Cassabanana, Sicana odorifera

Welcome to fall!

This is the time of year that we get to bring out the long sleeves and sweaters and snuggle up! For most of us in the Northern Hemisphere this is harvest time – a time to plant your vegetable garden. At the Fruit & Spice Park, we are continuing to expand our collection and explore interesting plants.

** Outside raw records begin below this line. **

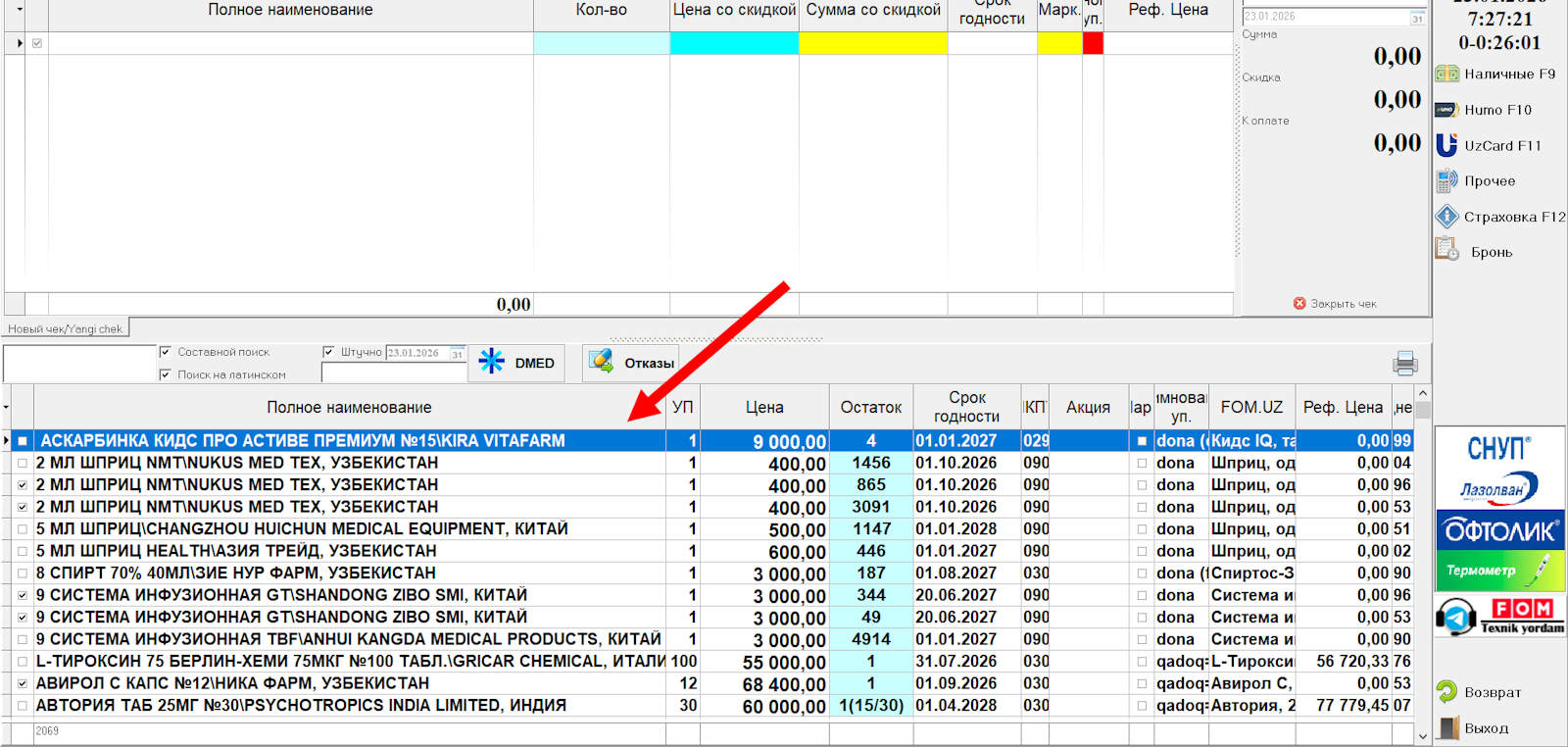Open the Возврат return function
1568x747 pixels.
tap(1446, 692)
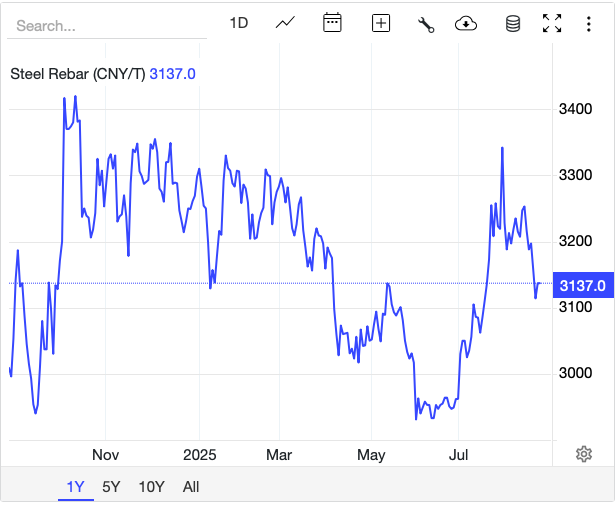This screenshot has height=506, width=616.
Task: Open the line chart type picker
Action: pyautogui.click(x=285, y=23)
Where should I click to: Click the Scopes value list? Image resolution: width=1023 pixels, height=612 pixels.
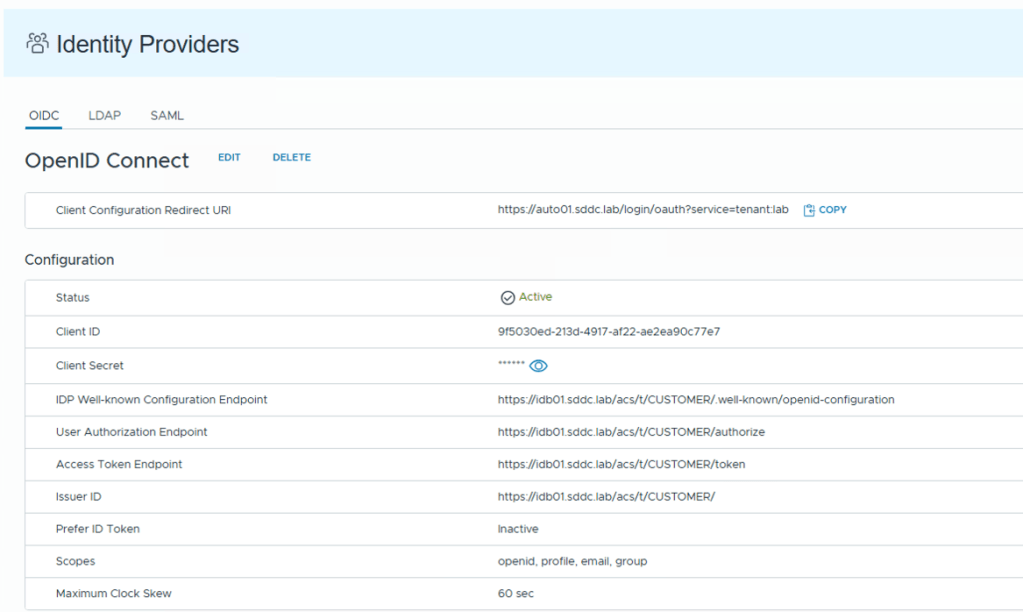(572, 561)
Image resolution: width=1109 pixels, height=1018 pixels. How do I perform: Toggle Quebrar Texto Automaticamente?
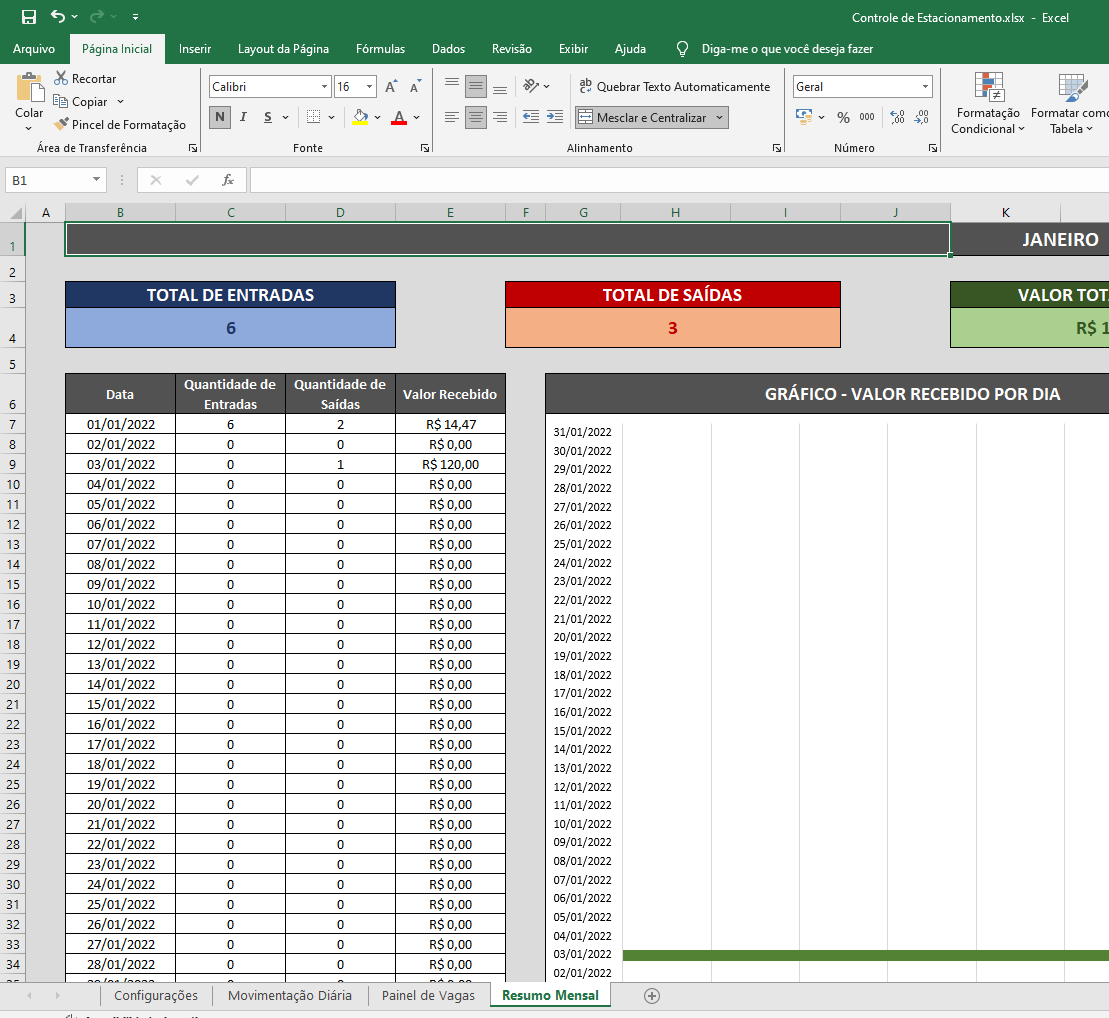674,87
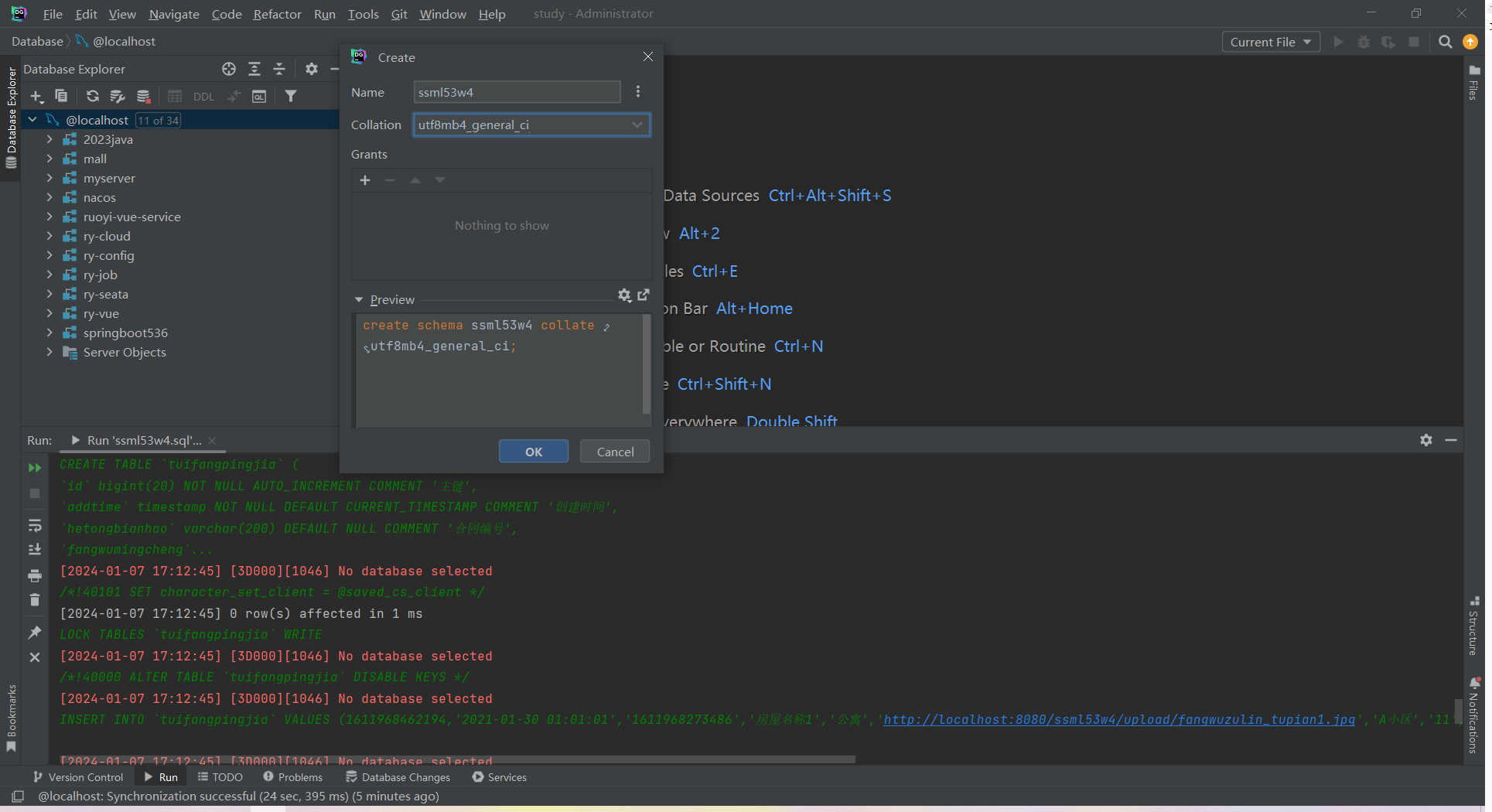Click the filter funnel icon

291,96
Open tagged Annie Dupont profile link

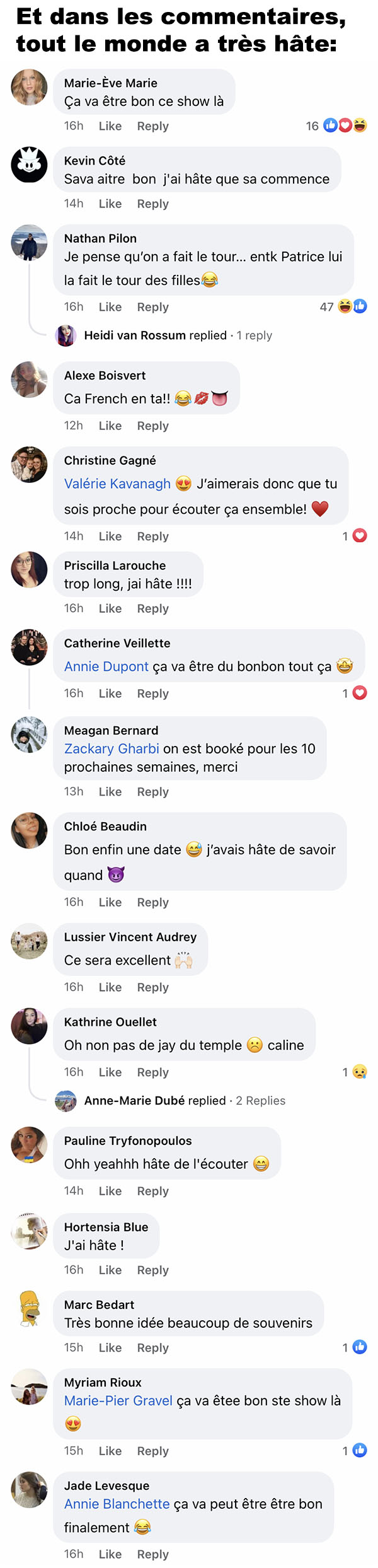[106, 666]
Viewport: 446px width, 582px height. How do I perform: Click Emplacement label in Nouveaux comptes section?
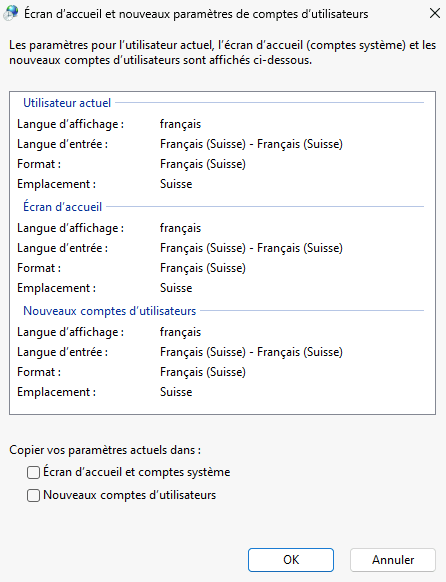coord(56,392)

Fall is also the start of our festival season.  First up, is the Redland Tropical Island Festival on November 3-4 where we will be celebrating our proximity to the Caribbean with fresh seafood, great island music and fun activities for the kids.  Following that we kick-off the holiday season with our perennial favorite the Redland Heritage Festival and Craft Fair December 8-9. The Heritage Festival spotlights the rich agricultural history of our unique and precious slice of South Florida.  I hope you will join us; more information here

A relatively new addition to our collection is Cassabanana, Sicana odorifera.  This beautiful member of the melon family is known by many names throughout Central and South America and the Caribbean.  Names like melocotón, pepino socato, or cohombro all describe this relative of the cucumber.  Ideally grown on a tree or trellis for support, this fast grower produces fruits that are 12 to 24 inches long and red to purple when ripe.  Resembling a giant hybrid of eggplant and cucumber, with the aroma of cantaloupe, it is truly unique and delicious.  It can be eaten like a cucumber when immature, or like a melon when ripe.  It has such a captivating scent it is sometimes placed in homes or linen closets for the smell alone.  When ripe, cut lengthwise, scoop out the seeds and eat the cooling flesh for a sweet treat.  Like many of its relatives, one plant may yield an abundance of fruit, so be prepared to make preserves or jam, harvest green fruit for cooking, or simply share with friends.  This beauty may be found climbing an Ice Cream Bean tree in our Tropical Americas area, close to the Guava collection.

Another aspect of our unique area and climate that should be on your radar during this time of year is your very own garden patch.  No matter how much or how little space you have you should give it a try.  Even if it is just a tomato or pepper plant that you put in a pot and set on the balcony. There’s nothing like plucking your own fresh produce from a plant that you have nurtured to fruition.  Volumes have been written about the intricacies of gardening, I highly recommend our very own Miami-Dade County UF/IFAS Extension office for the latest research and the most valuable information to ensure success.  In particular, this page it has a wealth of information.  So, get those gardens going and experience for yourself the relaxation and health benefits of growing your own produce!

I always look forward to vegetable gardening season, the same way a kid looks forward to summer vacation.  Sure, the days get shorter, but the early mornings and evenings can be gloriously cool and comfortable.  It’s the perfect time to poke around in a vegetable patch.  To be able to watch when a seed springs to life, then grows to maturity, and finally to fruition is truly food for the body and soul.